[About this exercise]: Could you print out every entry, character for character?

[Records provided]:
########################################
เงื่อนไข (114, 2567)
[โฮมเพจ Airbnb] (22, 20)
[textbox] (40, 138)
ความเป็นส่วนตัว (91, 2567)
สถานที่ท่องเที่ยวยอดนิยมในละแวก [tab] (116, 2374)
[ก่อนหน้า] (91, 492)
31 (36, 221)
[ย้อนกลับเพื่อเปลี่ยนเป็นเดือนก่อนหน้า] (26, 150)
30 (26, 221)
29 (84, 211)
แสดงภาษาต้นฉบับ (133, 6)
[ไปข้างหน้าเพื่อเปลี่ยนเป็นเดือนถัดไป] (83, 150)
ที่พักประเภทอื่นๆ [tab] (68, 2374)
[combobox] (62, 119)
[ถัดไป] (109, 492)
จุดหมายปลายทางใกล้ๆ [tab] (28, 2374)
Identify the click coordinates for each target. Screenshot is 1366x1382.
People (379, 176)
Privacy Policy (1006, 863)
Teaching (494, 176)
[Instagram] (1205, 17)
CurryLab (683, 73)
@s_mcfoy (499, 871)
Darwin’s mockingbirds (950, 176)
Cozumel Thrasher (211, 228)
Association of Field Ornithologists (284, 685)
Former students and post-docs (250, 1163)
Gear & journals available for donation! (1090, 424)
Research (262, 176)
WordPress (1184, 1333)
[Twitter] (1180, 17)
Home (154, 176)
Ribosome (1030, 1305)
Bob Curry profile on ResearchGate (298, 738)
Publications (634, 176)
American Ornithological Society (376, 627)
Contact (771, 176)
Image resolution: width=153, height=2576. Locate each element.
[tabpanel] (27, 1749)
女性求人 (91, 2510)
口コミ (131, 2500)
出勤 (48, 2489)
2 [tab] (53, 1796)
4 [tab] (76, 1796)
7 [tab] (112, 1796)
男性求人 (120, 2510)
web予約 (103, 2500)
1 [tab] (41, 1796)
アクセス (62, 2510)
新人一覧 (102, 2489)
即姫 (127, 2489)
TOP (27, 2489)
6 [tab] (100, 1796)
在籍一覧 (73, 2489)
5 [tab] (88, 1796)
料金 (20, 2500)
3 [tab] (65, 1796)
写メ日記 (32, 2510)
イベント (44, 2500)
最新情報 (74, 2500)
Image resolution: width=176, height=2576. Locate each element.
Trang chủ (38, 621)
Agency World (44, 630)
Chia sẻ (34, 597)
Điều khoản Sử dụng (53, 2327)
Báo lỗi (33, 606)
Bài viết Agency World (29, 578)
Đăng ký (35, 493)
########################################
[Written solution]:
เงื่อนไข (114, 2567)
[โฮมเพจ Airbnb] (22, 20)
[textbox] (40, 138)
ความเป็นส่วนตัว (91, 2567)
สถานที่ท่องเที่ยวยอดนิยมในละแวก [tab] (116, 2374)
[ก่อนหน้า] (91, 492)
31 (36, 221)
[ย้อนกลับเพื่อเปลี่ยนเป็นเดือนก่อนหน้า] (26, 150)
30 (26, 221)
29 (84, 211)
แสดงภาษาต้นฉบับ (133, 6)
[ไปข้างหน้าเพื่อเปลี่ยนเป็นเดือนถัดไป] (83, 150)
ที่พักประเภทอื่นๆ [tab] (68, 2374)
[combobox] (62, 119)
[ถัดไป] (109, 492)
จุดหมายปลายทางใกล้ๆ [tab] (28, 2374)
Identify the click coordinates for each target. Screenshot is 1366x1382.
People (379, 176)
Privacy Policy (1006, 863)
Teaching (494, 176)
[Instagram] (1205, 17)
CurryLab (683, 73)
@s_mcfoy (499, 871)
Darwin’s mockingbirds (950, 176)
Cozumel Thrasher (211, 228)
Association of Field Ornithologists (284, 685)
Former students and post-docs (250, 1163)
Gear & journals available for donation! (1090, 424)
Research (262, 176)
WordPress (1184, 1333)
[Twitter] (1180, 17)
Home (154, 176)
Ribosome (1030, 1305)
Bob Curry profile on ResearchGate (298, 738)
Publications (634, 176)
American Ornithological Society (376, 627)
Contact (771, 176)
Image resolution: width=153, height=2576. Locate each element.
[tabpanel] (27, 1749)
女性求人 (91, 2510)
口コミ (131, 2500)
出勤 (48, 2489)
2 [tab] (53, 1796)
4 [tab] (76, 1796)
7 [tab] (112, 1796)
男性求人 (120, 2510)
web予約 (103, 2500)
1 [tab] (41, 1796)
アクセス (62, 2510)
新人一覧 (102, 2489)
即姫 (127, 2489)
TOP (27, 2489)
6 [tab] (100, 1796)
在籍一覧 (73, 2489)
5 [tab] (88, 1796)
料金 (20, 2500)
3 [tab] (65, 1796)
写メ日記 (32, 2510)
イベント (44, 2500)
最新情報 (74, 2500)
Image resolution: width=176, height=2576. Locate each element.
Trang chủ (38, 621)
Agency World (44, 630)
Chia sẻ (34, 597)
Điều khoản Sử dụng (53, 2327)
Báo lỗi (33, 606)
Bài viết Agency World (29, 578)
Đăng ký (35, 493)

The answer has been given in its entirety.